Выбрать главу

– ¡Deberíamos hablar con los hijos de Diana!

– ¿Qué? -dijo él.

Margarita se le acercó al oído:

– ¡Que podrían hablar con los hijos de Diana!

– ¿Los hijos?

– ¡Sí! -grité yo-. Yo les diría con sinceridad lo que ocurre. Creo que eso es lo justo y quizá podríamos mediar para que ellos se amisten…

Gómez sonrió con compasión. Luego se puso serio:

– No se te ocurra llamarlos.

– ¿Por qué? Estoy seguro de que podrían llevarse bien. Es decir, son madre e hijos, ¿no? Tienen que quererse.

– Hijo, esta gente no quiere llevarse bien. Son unos comemieldas. ¿Te acuerdas del congresista que se entrevistó con Diana?

Más discursos erráticos y escleróticos. ¿Qué tendría que ver el congresista ahora? Pero no tenía más remedio que seguirle la cuerda.

– Sí, el de la comisión parlamentaria. Vi sus entrevistas en un vídeo que Diana…

– Lo mataron.

– ¿Cómo, perdón?

– No sé si sea por Diana, no creo, se habrá metido en algún asunto de narcos. Quizá se acostó con la esposa de uno. Da igual. Todo está relacionado.

– Bueno, pero a mí no me van a matar, ¿no?

Me reí. Pero Gómez dejó de reírse. Miré a Margarita. Tampoco se estaba riendo. En el silencioso comedor, el aire se hizo más denso. Oí una cuchara caerse de una mesa, pero no vi a nadie comiendo.

– ¿No? -pregunté de nuevo.

– ¿Qué? -preguntó Gómez.

– ¡Que si lo van a matar! -gritó Margarita.

– ¡Ah! No, no te van a matar. A lo mucho te meterán coca en la mochila y las autoridades te cogerán en el aeropuerto. Según en qué celda te pongan, alguien te podría violar accidentalmente.
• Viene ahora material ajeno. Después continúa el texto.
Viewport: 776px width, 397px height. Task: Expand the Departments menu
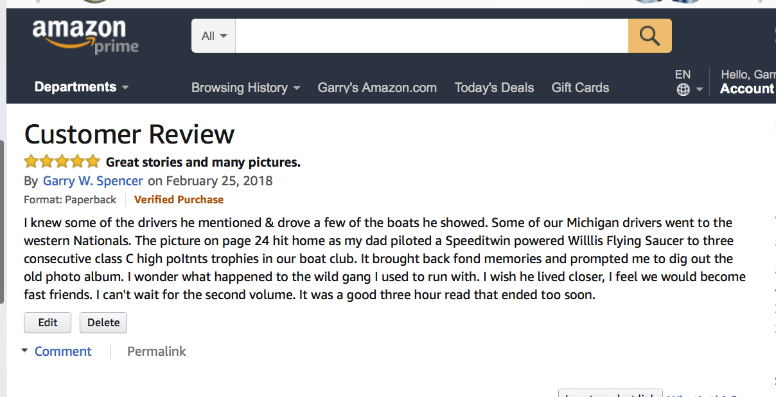tap(82, 87)
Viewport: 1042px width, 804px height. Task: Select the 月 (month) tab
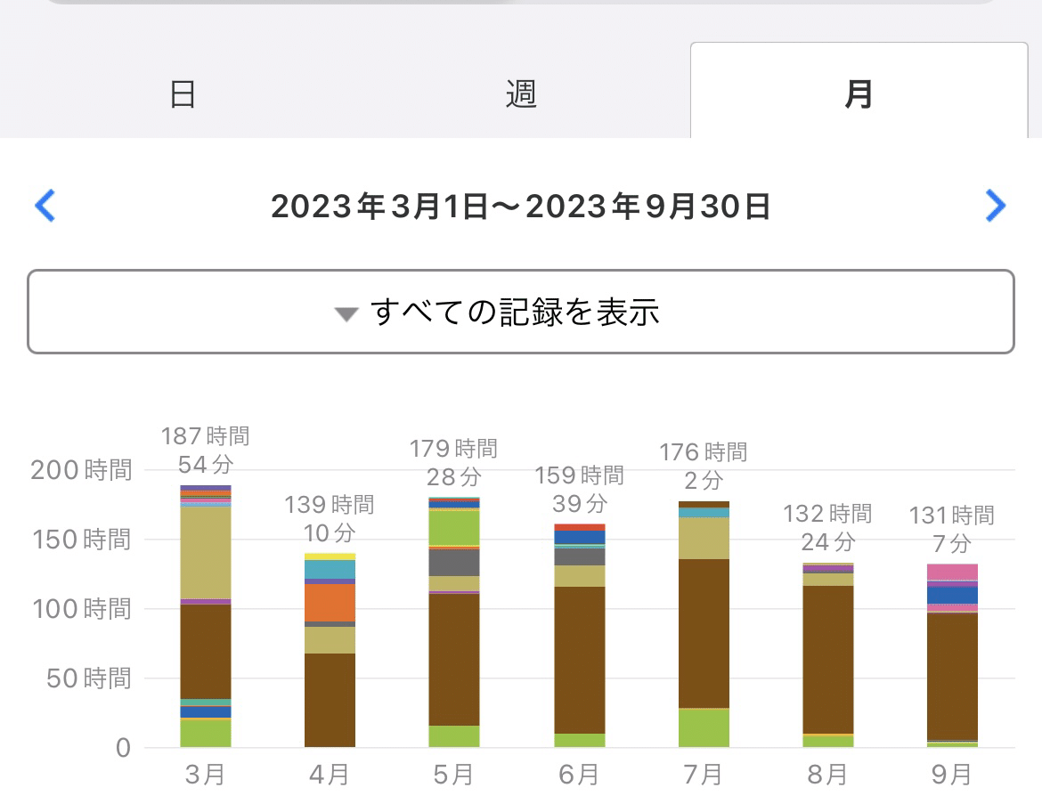tap(859, 93)
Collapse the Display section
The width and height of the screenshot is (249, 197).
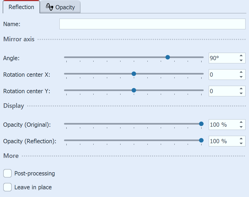[14, 106]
Je, je.

Ahora era yo el que no me estaba riendo.

– Pero bueno -insistí-. ¡Es la familia de Diana! Es un asunto personal.

– Mejor no los llames -dijo Margarita con dulzura.

– Y no le digas a nadie qué estás haciendo -añadió Gómez.

– Y entonces ¿qué digo que hago aquí?

– Invéntate una tesis de Ciencias Políticas o algo así. Eres español. Te tomarán en serio.

– ¿Una tesis? -yo estaba cada vez más desesperado.

– El caso de Diana hay que verlo considerando el contexto político de la era Trujillo: la corrupción, el caos, la crisis, todo sigue igual.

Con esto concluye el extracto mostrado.